No Brasil, a partir de junho, o que se viu foi exatamente um ultrapassamento do Estado pela sociedade. Se as táticas e estratégias habituais da esquerda apontavam a conquista do poder como estágio final, a partir do qual se estabeleceriam as bases de um novo arranjo de forças, hoje se sabe que questionar o poder é a tarefa por excelência da esquerda. Não apenas o poder conservador, mas todo tipo de poder. Enquanto os políticos tradicionais se digladiavam apontando a falha nos outros, o cidadão repudiou todos eles. O sistema político perdeu prestígio enquanto a política assumia novos horizontes.

Durante a movimentação que tomou conta do Brasil, muito se escreveu nos jornais e blogs, os debates foram intensos em várias instâncias, as teorias se esforçavam para dar conta da novidade. Entender o que se passava nas ruas não era apenas uma exigência da razão, mas um caminho para desdobrar a revolta em ações consequentes. Tudo que a teoria política, a história e a sociologia haviam ensinado até então parecia se desmanchar no gás lacrimogêneo.

Passados alguns meses, o fruto desse intenso trabalho de inteligência – em meio a muita burrice e má-fé – fez surgir as primeiras sínteses sobre as chamadas revoltas de junho. Alimentadas pela cobertura jornalística tradicional, mas vitaminada pelas novas mídias e canais militantes, o período já pode ser hoje compreendido e debatido em novas bases. Mais que aclarar um momento histórico rico, os estudos parecem abrir um novo período temporal na história recente brasileira. Essa é a inspiração dos estudos mais consistentes que estão chegando ao leitor.

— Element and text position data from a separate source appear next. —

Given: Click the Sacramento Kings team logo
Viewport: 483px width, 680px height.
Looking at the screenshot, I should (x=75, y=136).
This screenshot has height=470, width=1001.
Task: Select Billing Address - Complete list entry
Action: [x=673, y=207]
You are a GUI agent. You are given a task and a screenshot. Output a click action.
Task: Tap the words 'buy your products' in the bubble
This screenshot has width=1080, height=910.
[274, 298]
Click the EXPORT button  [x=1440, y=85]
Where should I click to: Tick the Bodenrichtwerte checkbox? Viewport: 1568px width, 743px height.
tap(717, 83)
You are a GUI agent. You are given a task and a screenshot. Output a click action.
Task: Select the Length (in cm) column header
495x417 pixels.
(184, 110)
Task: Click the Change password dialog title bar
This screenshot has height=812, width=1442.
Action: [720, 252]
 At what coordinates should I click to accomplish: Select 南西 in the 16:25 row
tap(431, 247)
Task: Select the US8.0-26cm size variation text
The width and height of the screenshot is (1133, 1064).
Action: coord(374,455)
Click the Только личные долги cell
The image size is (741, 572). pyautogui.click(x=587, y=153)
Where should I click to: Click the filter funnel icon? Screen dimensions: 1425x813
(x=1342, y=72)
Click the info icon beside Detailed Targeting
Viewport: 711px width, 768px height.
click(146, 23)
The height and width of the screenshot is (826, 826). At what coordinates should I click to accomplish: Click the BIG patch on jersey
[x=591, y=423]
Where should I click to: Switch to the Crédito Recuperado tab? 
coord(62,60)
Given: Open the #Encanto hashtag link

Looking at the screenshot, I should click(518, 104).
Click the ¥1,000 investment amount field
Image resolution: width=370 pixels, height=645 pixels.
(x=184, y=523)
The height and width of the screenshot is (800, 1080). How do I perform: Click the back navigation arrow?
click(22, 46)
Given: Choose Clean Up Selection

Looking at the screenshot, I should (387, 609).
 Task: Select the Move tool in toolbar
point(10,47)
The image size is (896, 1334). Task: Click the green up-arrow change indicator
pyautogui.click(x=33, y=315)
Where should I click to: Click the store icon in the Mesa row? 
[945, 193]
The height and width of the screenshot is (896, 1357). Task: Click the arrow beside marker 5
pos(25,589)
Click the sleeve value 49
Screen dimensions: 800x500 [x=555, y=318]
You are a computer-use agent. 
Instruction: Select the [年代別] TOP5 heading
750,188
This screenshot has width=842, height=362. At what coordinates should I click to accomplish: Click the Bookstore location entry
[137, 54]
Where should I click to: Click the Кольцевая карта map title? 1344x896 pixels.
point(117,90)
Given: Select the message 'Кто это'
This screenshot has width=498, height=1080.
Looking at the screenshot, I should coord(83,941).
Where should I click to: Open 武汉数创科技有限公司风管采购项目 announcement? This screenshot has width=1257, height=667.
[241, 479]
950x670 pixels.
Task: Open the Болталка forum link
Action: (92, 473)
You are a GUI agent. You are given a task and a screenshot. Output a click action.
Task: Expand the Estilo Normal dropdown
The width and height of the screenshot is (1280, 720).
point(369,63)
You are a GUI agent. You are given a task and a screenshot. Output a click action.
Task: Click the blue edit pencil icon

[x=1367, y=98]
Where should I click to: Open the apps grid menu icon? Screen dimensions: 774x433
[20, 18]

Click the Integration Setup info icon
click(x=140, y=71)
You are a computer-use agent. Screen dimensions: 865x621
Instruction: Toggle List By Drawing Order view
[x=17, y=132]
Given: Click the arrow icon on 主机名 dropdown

Em movimento Livro que merece destaque nesse cenário é Imobilismo em movimento – Da abertura democrática ao governo Dilma, de Marcos Nobre (Editora Companhia das Letras). Professor de filosofia da Unicamp, Marcos Nobre havia sido um dos primeiros a lançar um olhar de profundidade sobre as revoltas de junho com o estudo Choque de democracia, as razões da revolta, publicado em formato de livro eletrônico no calor da hora. Seu novo trabalho, que acaba de ser lançado, mostra que havia um substrato para a análise, um estudo prévio que permitiu enquadrar as revoltas num esquema mais profundo de interpretação.

Marcos Nobre estuda um período muito recente, os últimos 30 anos, que parecem ter ficado entre parênteses em razão de interesses ideológicos. Como havia um inimigo comum, da ditadura militar aos governos neoliberais, o sistema político em si ficou blindado de críticas e intervenções mais corajosas dos analistas. Em outras palavras, o Brasil assumiu um perfil que o autor chama de “pemedebismo”, que pode ser resumido como a política do balcão de negócios, das alianças espúrias em nome da governabilidade, do moralismo de resultados.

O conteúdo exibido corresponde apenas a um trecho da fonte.